After The Washington Post reported that Mr. Flynn and the ambassador, Sergey I. Kislyak, had discussed sanctions that the Obama administration had just imposed on Russia, Mr. Flynn was pushed out of his post by the White House because he had lied to Vice President Mike Pence about the nature of the calls.
The Breitbart article cited mainstream news reports and concluded — going beyond the public record — that the Obama administration had “obtained authorization to eavesdrop on the Trump campaign; continued monitoring the Trump team even when no evidence of wrongdoing was found; then relaxed the N.S.A. rules to allow evidence to be shared widely within the government.”
Mr. Levin, a day earlier, railed about what he called a “much bigger scandal,” claiming — again with no proof — that Mr. Obama and his aides had used “the instrumentalities of the federal government, intelligence activity, to surveil members of the Trump campaign and put that information out in the public.”
Several senior members of Mr. Trump’s White House staff, including his spokesman, Sean Spicer, did not respond to an email requesting on-the-record responses to more than a half-dozen questions about Mr. Trump’s Twitter posts.
Representative Adam B. Schiff, the top Democrat on the House Intelligence Committee, denounced the “willingness of the nation’s chief executive to make the most outlandish and destructive claims without providing a scintilla of evidence to support them.”
Even some Republican lawmakers questioned Mr. Trump’s accusations. Senator Ben Sasse of Nebraska issued a statement demanding that the president reveal everything he knows about any wiretaps or warrants.
“The president today made some very serious allegations, and the informed citizens that a republic requires deserve more information,” Mr. Sasse said, adding that “we are in the midst of a civilization-warping crisis of public trust.”
Taping calls seems to hold a spot in Mr. Trump’s consciousness. He spent many years taping his own phone calls as a businessman. During the campaign, Mr. Trump’s staff members told reporters they feared that their offices were being bugged.
But Mr. Trump’s latest allegations represented a sharp change in his tone toward Mr. Obama.
The current president has frequently spoken about how much he admires Mr. Obama for the gracious way he handled the transition. But since taking office, Mr. Trump has frequently clashed with the intelligence agencies over the Russia inquiries, including efforts to examine the attempts by that country to influence the presidential election and the contacts between Mr. Trump’s aides and the Russian government.
In recent days, the president has appeared increasingly angry about leaks of information that he believes are coming from law enforcement and intelligence officials who are holdovers or recently departed from Mr. Obama’s administration.
People close to Mr. Trump have described him as determined to stop those people from sabotaging his administration. One adviser said on Friday that the president had been discussing a possible plan to try to prevent leaks from occurring. The adviser declined to elaborate on what the plan might entail.

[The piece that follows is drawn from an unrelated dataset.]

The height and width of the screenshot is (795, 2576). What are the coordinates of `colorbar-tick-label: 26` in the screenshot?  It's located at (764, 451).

Two senior administration officials said Mr. Trump had tried for two days to find a way to be on an offensive footing against the news articles resulting from leaks; one person close to Mr. Trump said his explosive claim was a result of that.

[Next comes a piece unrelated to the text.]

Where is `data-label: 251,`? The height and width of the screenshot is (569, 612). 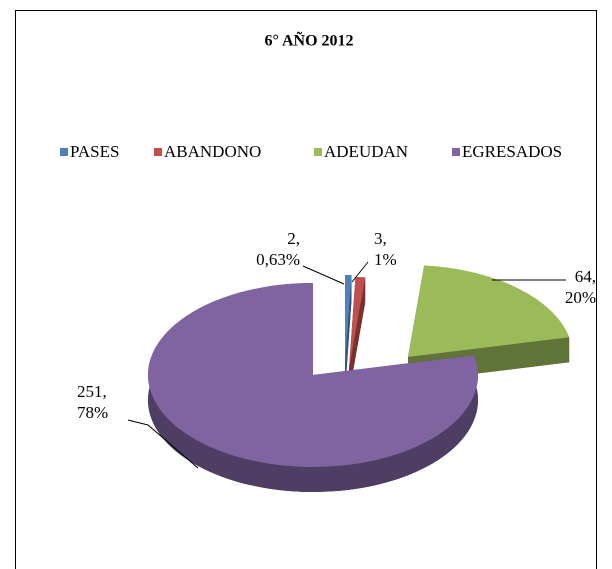 data-label: 251, is located at coordinates (92, 392).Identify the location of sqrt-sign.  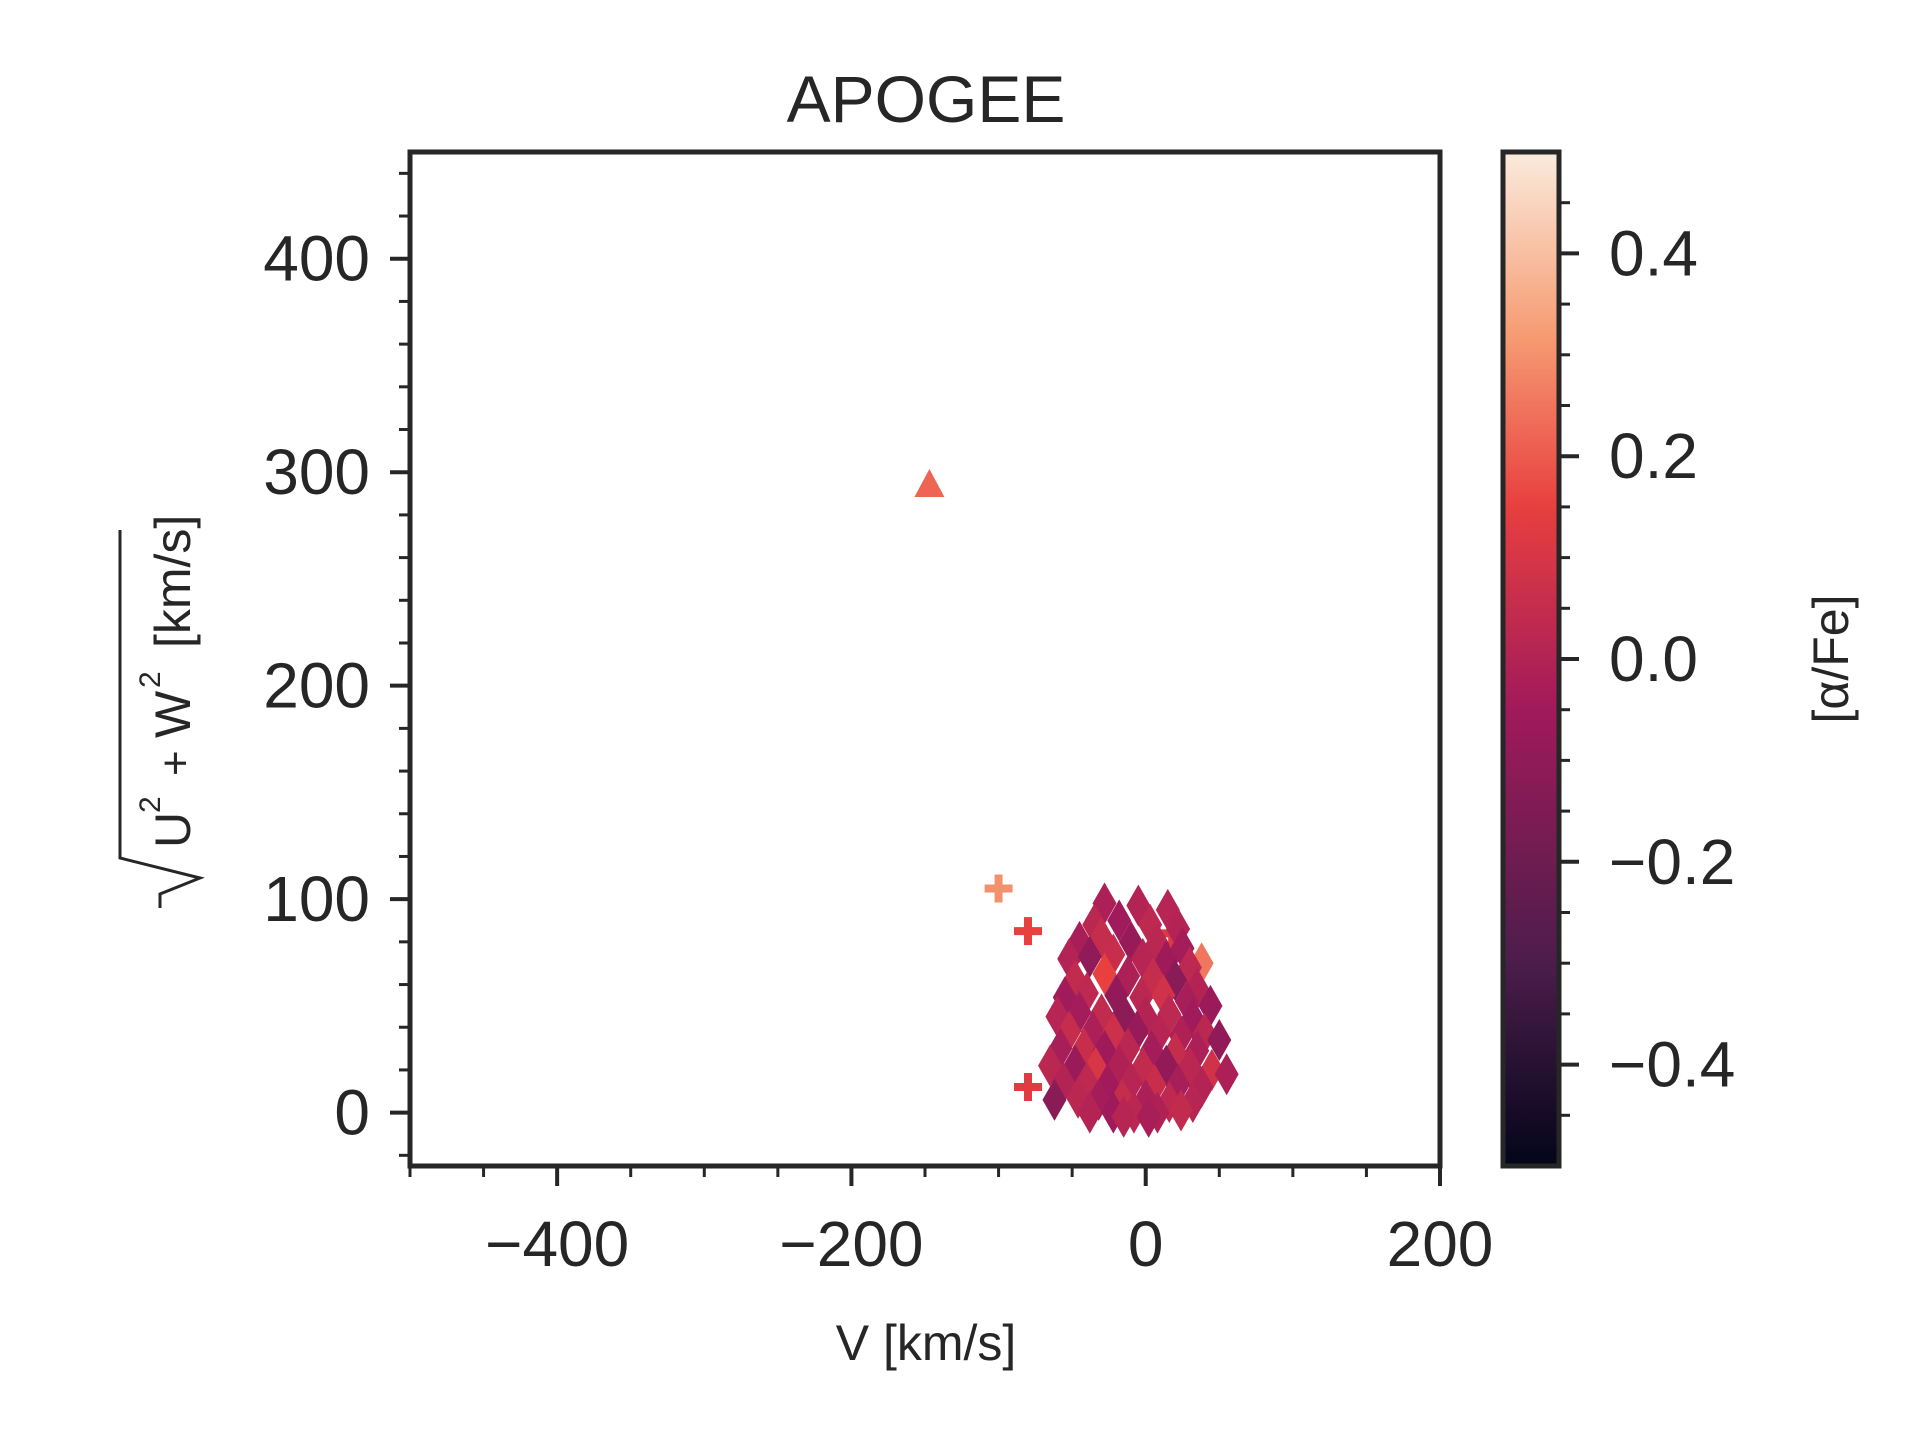
(162, 719).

Mr. Trump’s mood was said to be volatile even before he departed for his weekend in Florida, with an episode in which he vented at his staff. The president’s ire was trained in particular on Mr. McGahn, his White House counsel, according to two people briefed on the matter.

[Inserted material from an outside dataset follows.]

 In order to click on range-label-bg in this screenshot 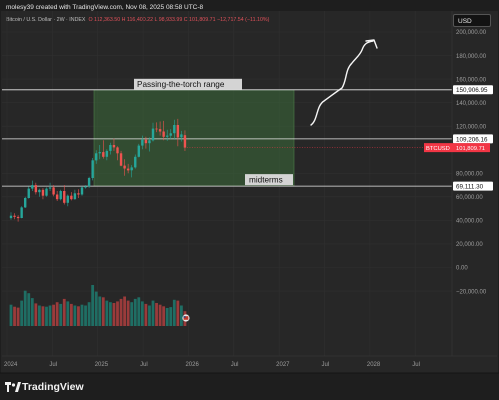, I will do `click(188, 84)`.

Mr. Trump was said to be frustrated about the decision by Jeff Sessions, his attorney general, to recuse himself from participating in any investigations of connections between the Trump campaign and Russia. Mr. Trump has said there were no such connections. Mr. Trump, who did not learn that Mr. Sessions was recusing himself until after the decision was made, told aides that it gave an opening to his critics on the Russia issue.